### Instruction
Find each line below that contains the word "This" and copy it. Case matters.

* BEGIN Provided data *

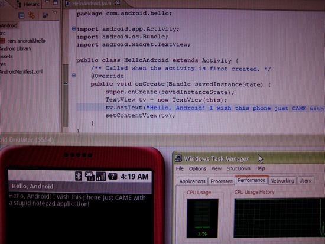Switch to the Hierarchy view tab
This screenshot has height=244, width=325.
coord(28,4)
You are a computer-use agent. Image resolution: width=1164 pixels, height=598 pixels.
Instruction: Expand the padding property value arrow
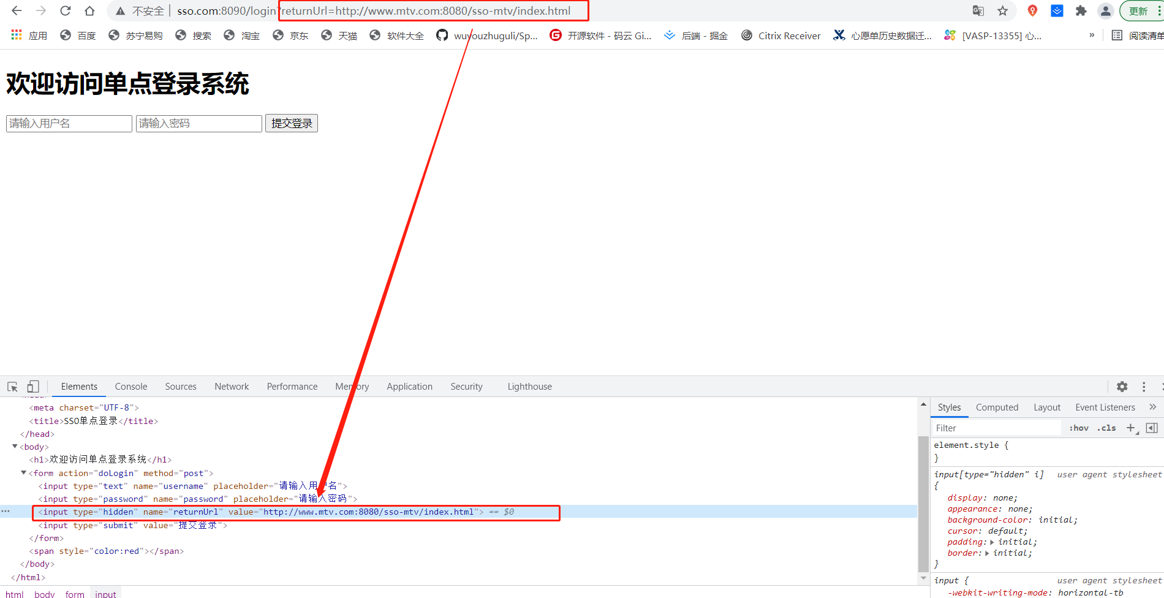click(992, 542)
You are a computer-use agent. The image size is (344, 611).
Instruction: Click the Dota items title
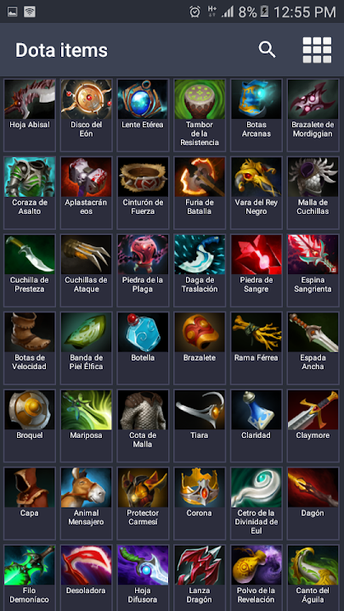[x=61, y=50]
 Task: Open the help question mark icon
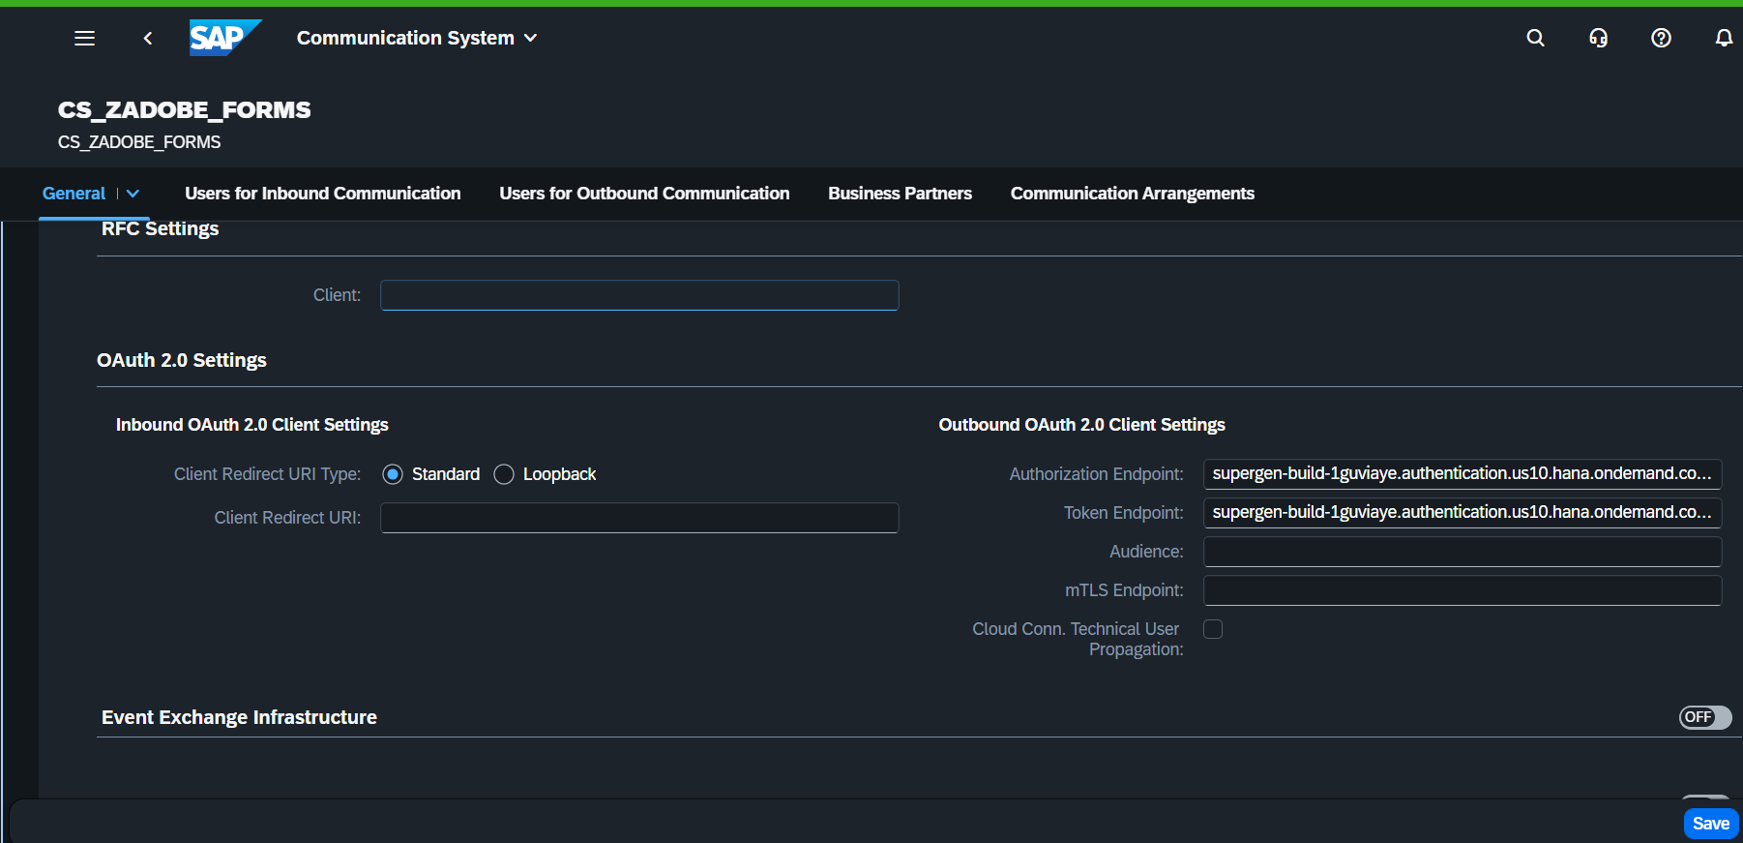pos(1661,38)
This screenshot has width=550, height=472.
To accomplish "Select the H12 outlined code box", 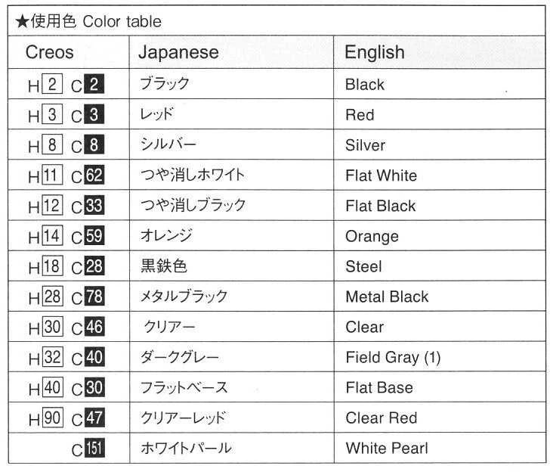I will click(53, 205).
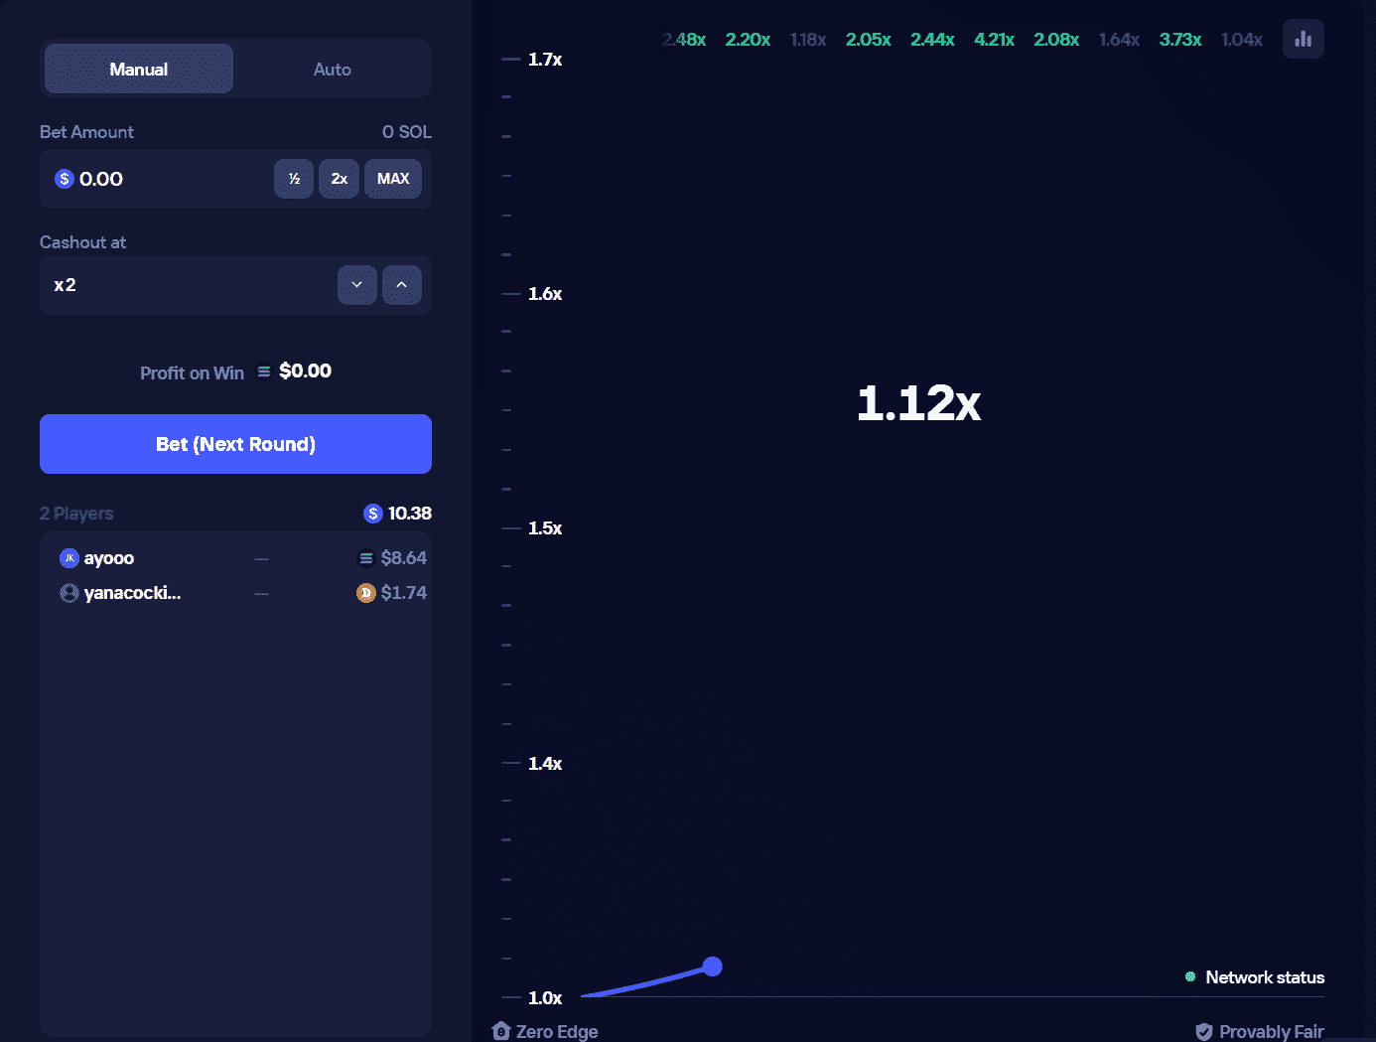Screen dimensions: 1376x1042
Task: Click the 3.73x result in history
Action: tap(1179, 39)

* END Provided data *

### Problem solution
This screenshot has height=244, width=325.
This screenshot has width=550, height=472.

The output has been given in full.